ICU Unicode Normal vs Fullwidth

2022-12-18 17:42 问答作者：

I am somewhat new to unicode and unicode strings. I'm trying to determine the difference between "fullwidth" symbol and a normal one.

Take these two for example:

Normal: http://www.fileformat.info/info/unicode/char/20a9/index.htm

Fullwidth: http://www.fileformat.info/开发者_JAVA技巧info/unicode/char/ffe6/index.htm

I notice that the fullwidth is defined as U+20A9 and coincidentally 20A9 is the normal one. So what is the value of U?

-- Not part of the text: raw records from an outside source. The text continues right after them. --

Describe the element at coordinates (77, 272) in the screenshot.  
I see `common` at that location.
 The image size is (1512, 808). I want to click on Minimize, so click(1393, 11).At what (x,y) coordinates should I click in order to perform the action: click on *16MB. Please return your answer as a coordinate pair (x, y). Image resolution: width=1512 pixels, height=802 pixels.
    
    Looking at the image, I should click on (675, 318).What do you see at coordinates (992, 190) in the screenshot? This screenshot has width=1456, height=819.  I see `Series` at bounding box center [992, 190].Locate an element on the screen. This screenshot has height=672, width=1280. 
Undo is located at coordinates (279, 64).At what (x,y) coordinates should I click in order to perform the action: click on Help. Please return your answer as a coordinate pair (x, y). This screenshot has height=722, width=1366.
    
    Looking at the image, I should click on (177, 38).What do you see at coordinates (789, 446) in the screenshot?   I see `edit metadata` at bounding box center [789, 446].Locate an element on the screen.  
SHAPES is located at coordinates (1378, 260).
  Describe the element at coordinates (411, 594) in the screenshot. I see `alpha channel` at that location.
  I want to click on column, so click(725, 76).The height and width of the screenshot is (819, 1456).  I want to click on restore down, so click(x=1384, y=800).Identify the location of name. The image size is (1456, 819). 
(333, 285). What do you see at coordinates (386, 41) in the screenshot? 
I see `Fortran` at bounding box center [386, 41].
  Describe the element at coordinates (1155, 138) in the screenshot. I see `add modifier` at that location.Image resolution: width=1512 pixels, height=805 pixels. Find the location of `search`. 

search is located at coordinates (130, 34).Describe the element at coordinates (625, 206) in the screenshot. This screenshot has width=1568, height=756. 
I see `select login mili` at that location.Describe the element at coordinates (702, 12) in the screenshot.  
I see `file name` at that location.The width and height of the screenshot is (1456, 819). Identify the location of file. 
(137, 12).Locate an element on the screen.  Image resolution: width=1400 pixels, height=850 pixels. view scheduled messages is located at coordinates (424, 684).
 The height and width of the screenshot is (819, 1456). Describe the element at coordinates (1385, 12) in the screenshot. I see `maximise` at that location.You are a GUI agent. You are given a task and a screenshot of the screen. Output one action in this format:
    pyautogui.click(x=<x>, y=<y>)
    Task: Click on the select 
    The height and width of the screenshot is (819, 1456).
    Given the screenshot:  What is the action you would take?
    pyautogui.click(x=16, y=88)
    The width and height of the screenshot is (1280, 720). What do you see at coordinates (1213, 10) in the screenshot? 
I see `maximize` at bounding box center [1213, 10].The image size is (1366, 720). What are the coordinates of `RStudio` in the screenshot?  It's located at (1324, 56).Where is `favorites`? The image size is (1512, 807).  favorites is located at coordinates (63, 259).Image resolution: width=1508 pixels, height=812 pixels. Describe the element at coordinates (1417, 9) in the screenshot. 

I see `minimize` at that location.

When using libraries like ICU is there a way to specify always return normal versus full?

Thanks,

U+number is a notational convention for a Unicode code point. There is no 'value' of U.

U+0020, for example, is a space. The value in memory is 32 decimal, 20 hex.

Full width characters are a whole other story.

Back in the days of the 3270, Hanzi took up two positions in memory in the display. So they also took up two columns on the screen. To make things line up neatly, IBM defined a set of 'full-width' (better would have been 'double-width') letters and numbers.

If some ICU API is delivering full-width, you can use the Normalizer to get rid of it. You might also post a ticket to their ticket system, this seems odd.

The 'U' in "U+2049" just denotes that "2049" is a Unicode code point, the value of the Won character in the Unicode codespace. It's a notation used in the Unicode Standard. The "U+" shall be followed by a hexadecimal number, using at least 4 digits, such as "U+1234" or "U+10FFFD".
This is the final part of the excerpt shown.